In a previous report (De Clercq E, Cools M and Balzarini J, Biochem Pharmacol 38: 1771-1778, 1989) we showed that homocysteine (Hcy) enhanced the antiviral and cytostatic activity of S-adenosylhomocysteine (AdoHcy) hydrolase inhibitors. The mechanism of synergistic action between Hcy and the isobutyl ester of (RS)-3-(adenin-9-yl)-2-hydroxypropanoic acid [(RS)-AHPA] has been the subject of the present study. The selectivity index of (RS)-AHPA against vaccinia virus in murine L929 cells was significantly increased if the drug was combined with 1 or 3 mM Hcy. Even if Hcy was added as late as 12 hr after (RS)-AHPA, a synergistic antiviral activity was noted. Treatment of the L929 cells with (RS)-AHPA caused a significant increase in AdoHcy levels, and these levels were further increased if, in addition to (RS)-AHPA, Hcy (1 mM) was added to the cell cultures.
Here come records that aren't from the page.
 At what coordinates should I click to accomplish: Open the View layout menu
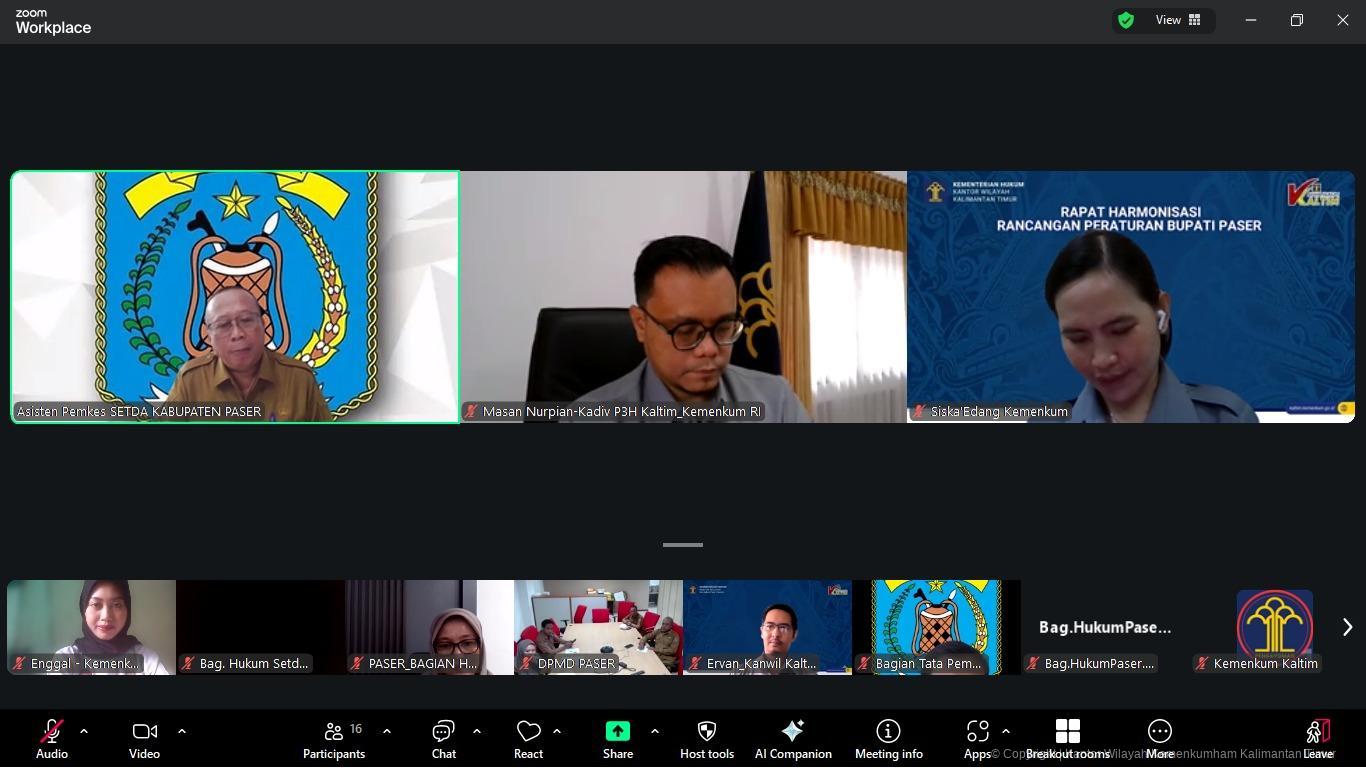[x=1178, y=20]
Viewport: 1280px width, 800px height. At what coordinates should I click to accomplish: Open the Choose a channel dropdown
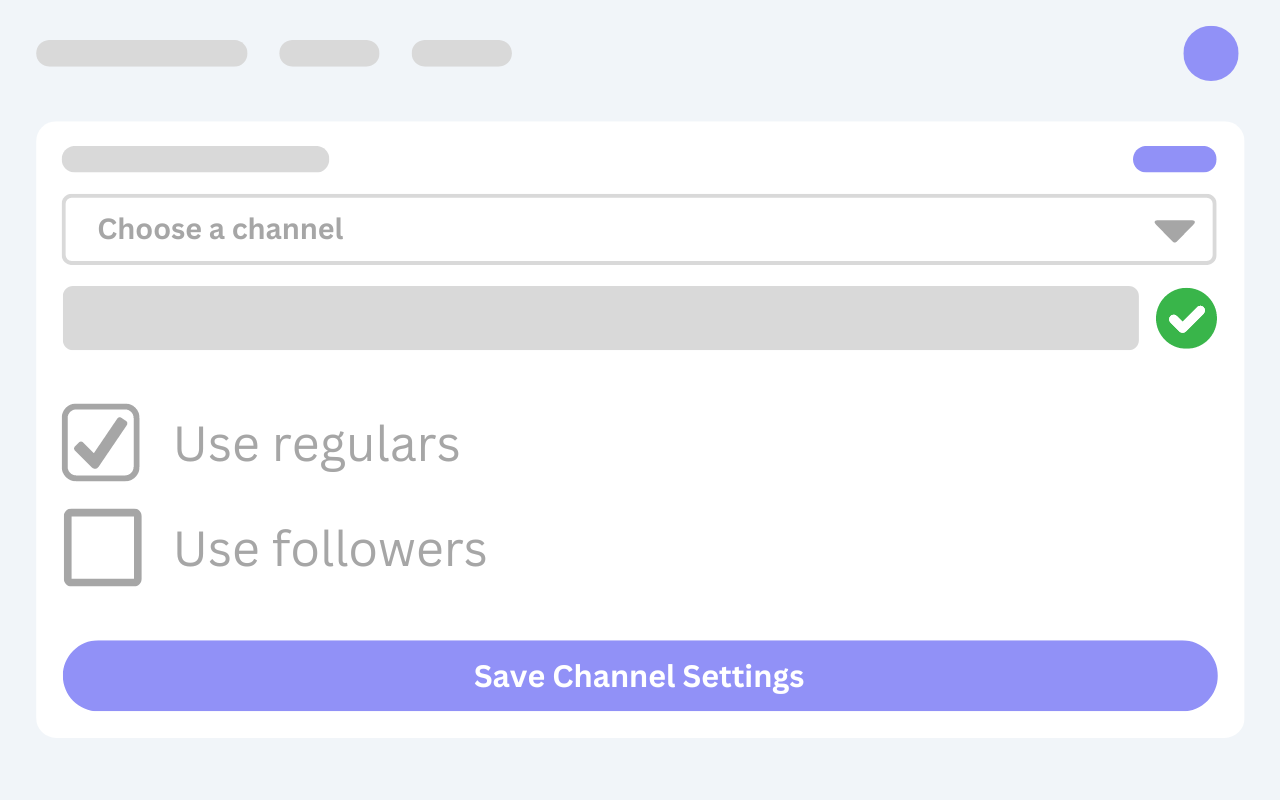[639, 229]
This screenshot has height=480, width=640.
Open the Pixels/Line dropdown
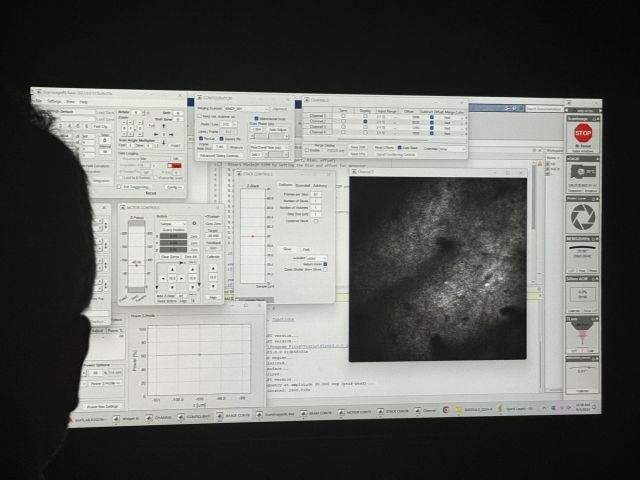coord(229,125)
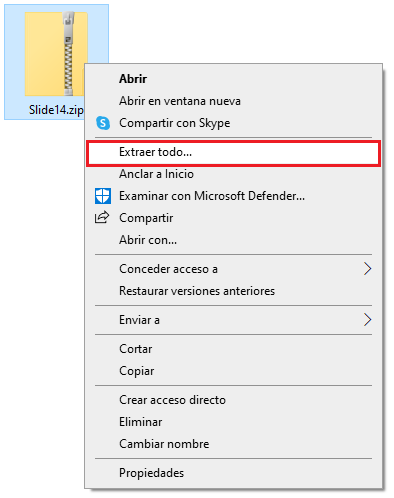Select Examinar con Microsoft Defender...
Image resolution: width=394 pixels, height=498 pixels.
click(233, 196)
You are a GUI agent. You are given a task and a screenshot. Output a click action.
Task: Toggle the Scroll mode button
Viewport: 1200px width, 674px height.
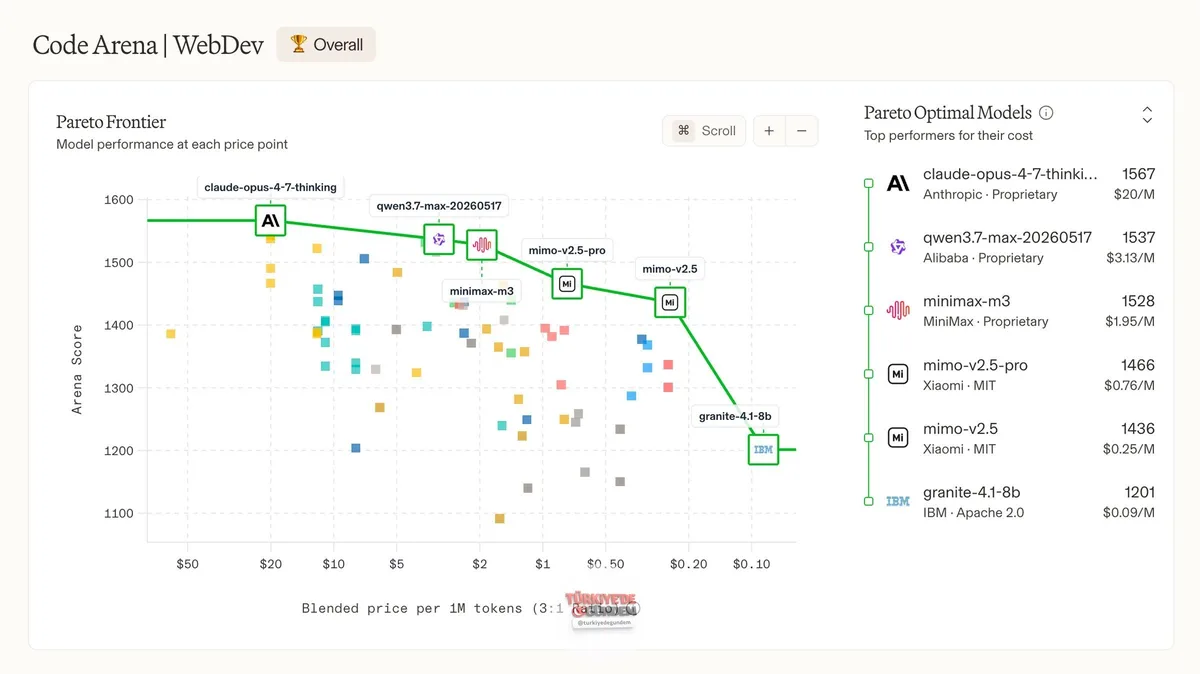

Double-pulse label experiments showed that the additional AdoHcy built up after the combined treatment of (RS)-AHPA with Hcy did not originate from S-adenosylmethionine (via transmethylation reactions), but resulted from residual AdoHcy hydrolase activity (in the synthetic direction). To maintain sufficient levels of AdoHcy, AdoHcy hydrolase activity must be inhibited in the hydrolytic direction.